Figure 3. Engineered anthrax lethal toxins reduce B16-BL6 tumor burden and improve survival in a dose-dependent manner.

(A–C) Tumor growth and (D–F) survival of C57BL/6J mice bearing B16-BL6 melanoma syngrafts that were treated with six I.P. doses of either PBS (black lines) or engineered anthrax lethal toxins, MMP-activated PrAg-L1 + LF (green), uPA-activated PrAg-U2 + LF (blue) or dual MMP/uPA-activated IC-PrAg + LF (red), at time points indicated by grey arrowheads. All cohorts were treated in parallel and the PBS control groups depicted in panels A–C and D–F are the same. Note that the anti-tumor effect was independent of the proteolytic-activation site; PrAg-L1 + LF, PrAg-U2 + LF and IC-PrAg + LF exhibited indistinguishable anti-tumor effects when administered at protein equivalent doses (A–C). Tumor volume data are expressed as mean tumor weight ± standard error of the mean; *, P<0.05, **, P<0.01, Student’s two-tailed t-test. (D–F) Kaplan-Meier survival curves were compared via Log-Rank test; *, P<0.05, **, P<0.01. (G) Table summarizing anti-tumor and survival effects associated with engineered toxin administration. Abbreviations: n = mouse number, [d.X] = trial day on which maximum % tumor reduction was observed.
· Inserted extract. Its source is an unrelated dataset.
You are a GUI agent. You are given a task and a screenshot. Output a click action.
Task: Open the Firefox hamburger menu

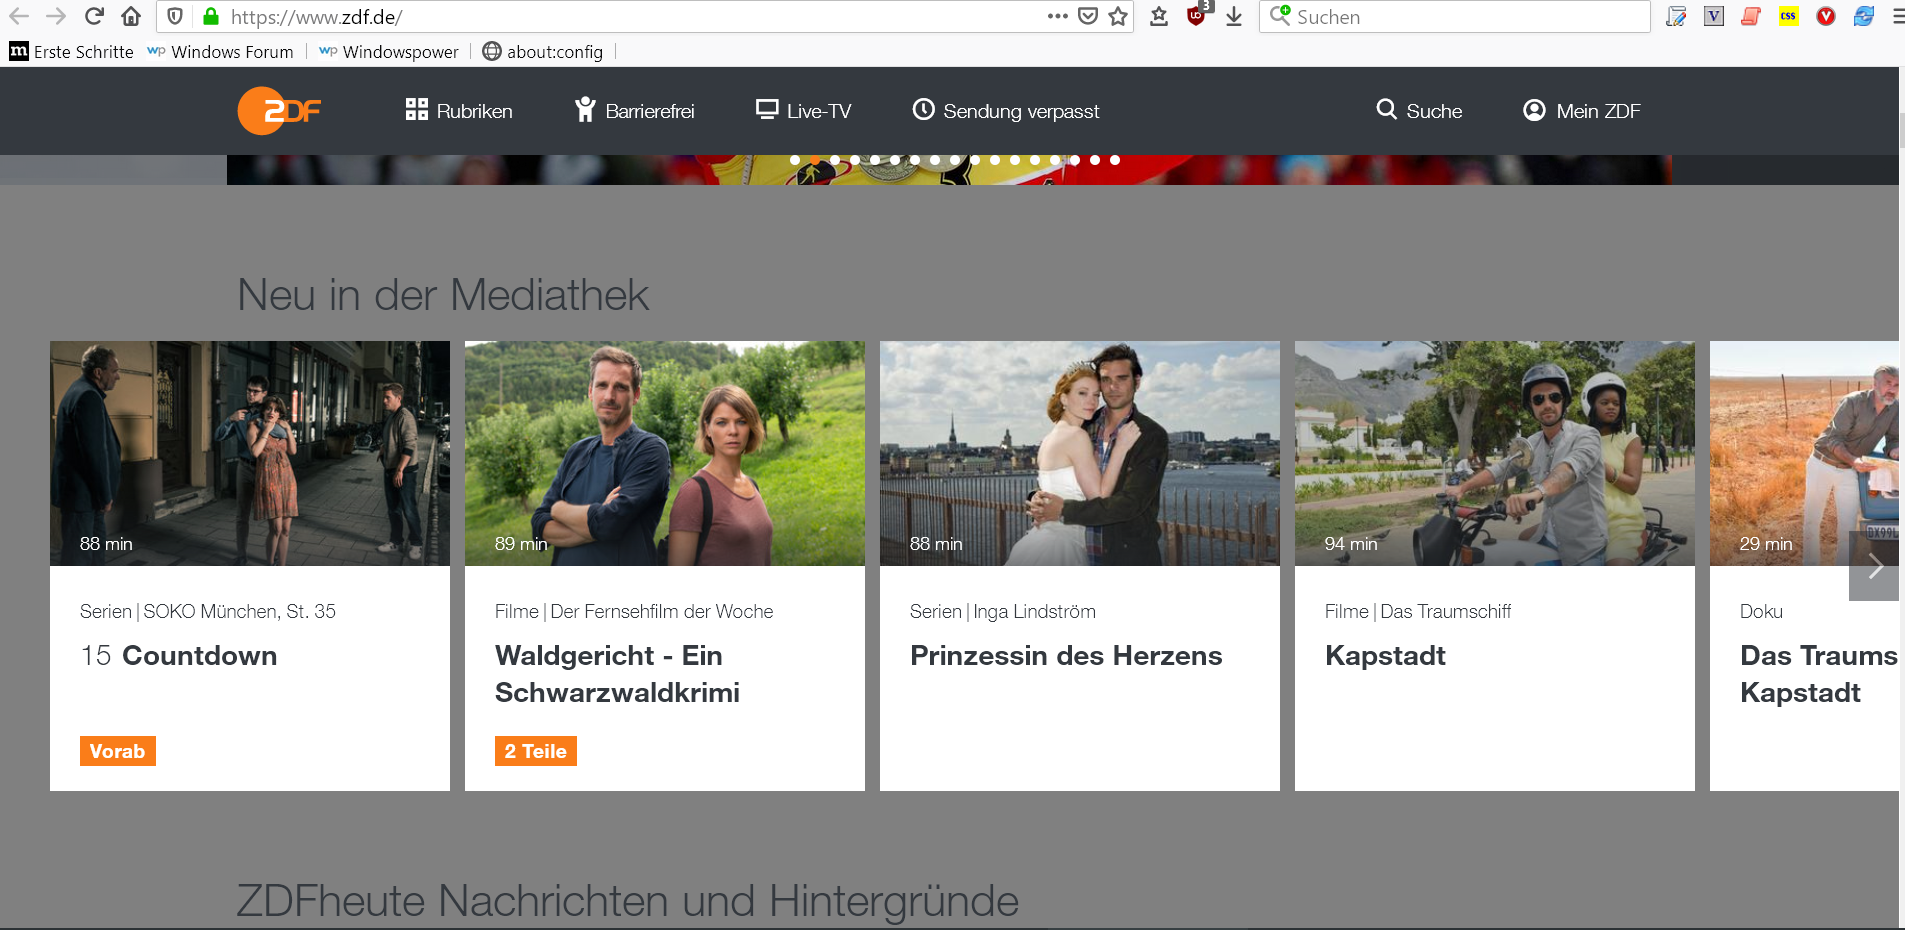pos(1897,16)
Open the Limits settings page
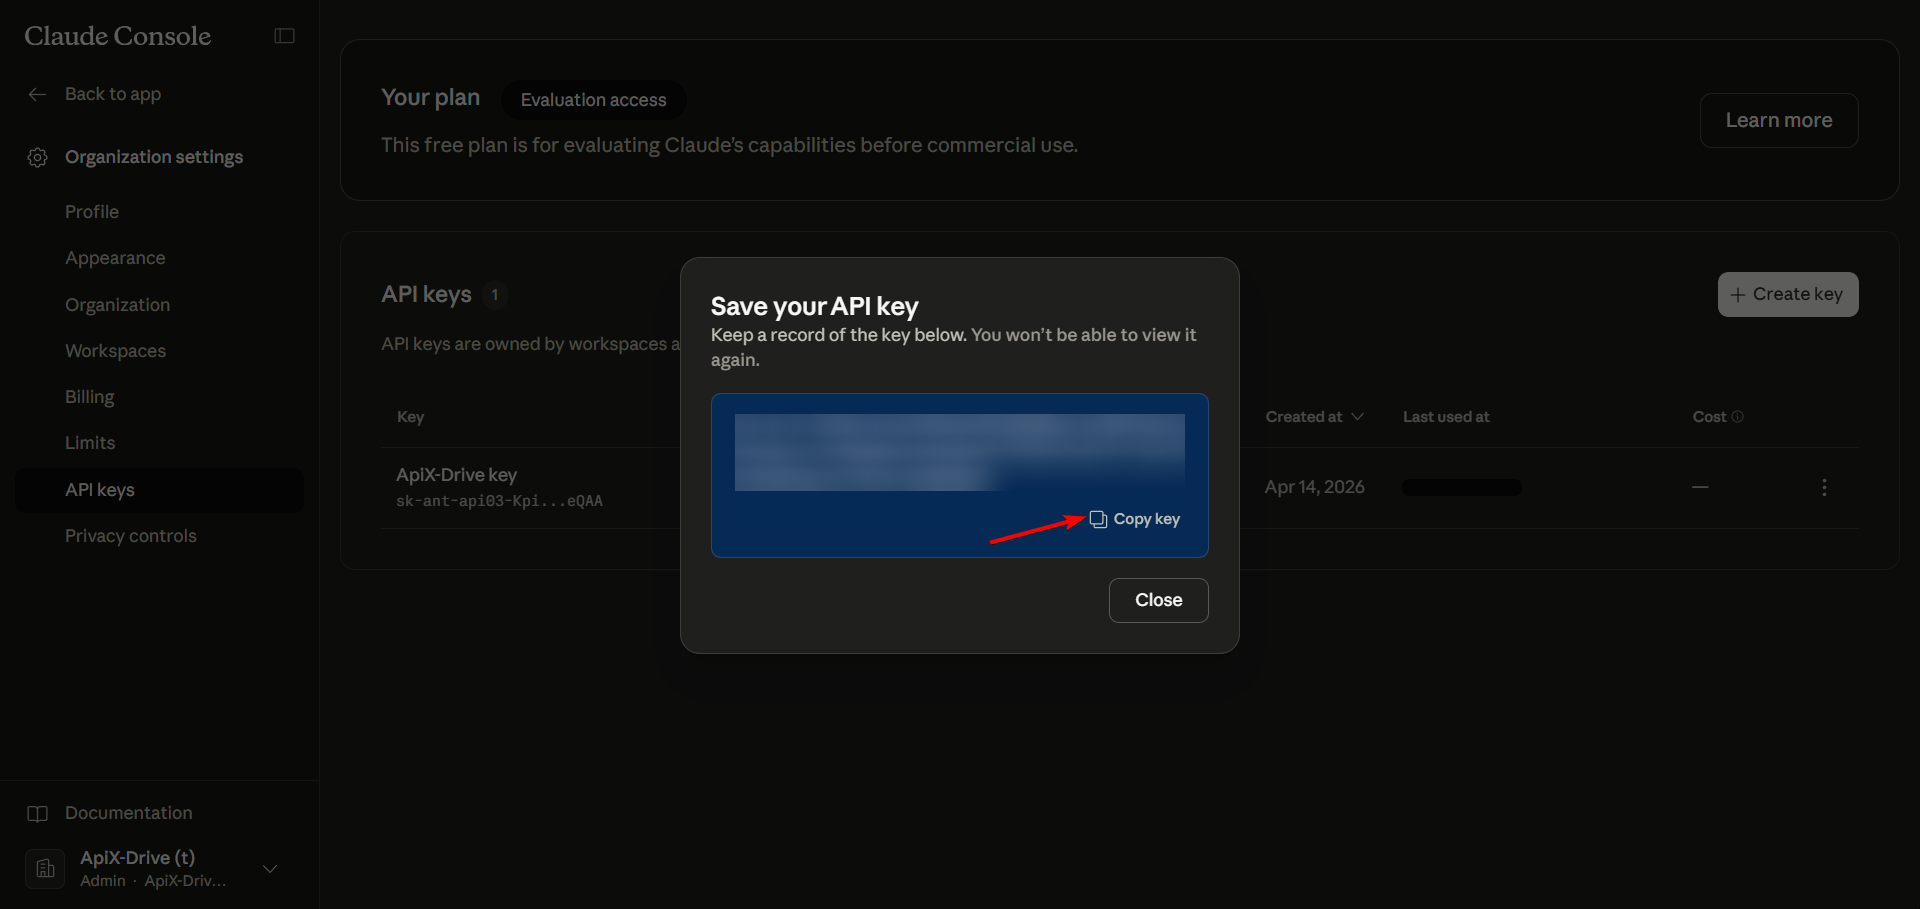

P-value for % tumor reduction on day 14 was calculated in comparison to the control PBS-treated tumor cohort using a two-tailed Student’s t-test; *, P<0.05, **, P<0.01. P-value for % survival was calculated by comparing Kaplan-Meier survival curves of experimental cohorts with that of the PBS-treated cohort using the Log-Rank test, two-tailed;*, P<0.05, **, P<0.01.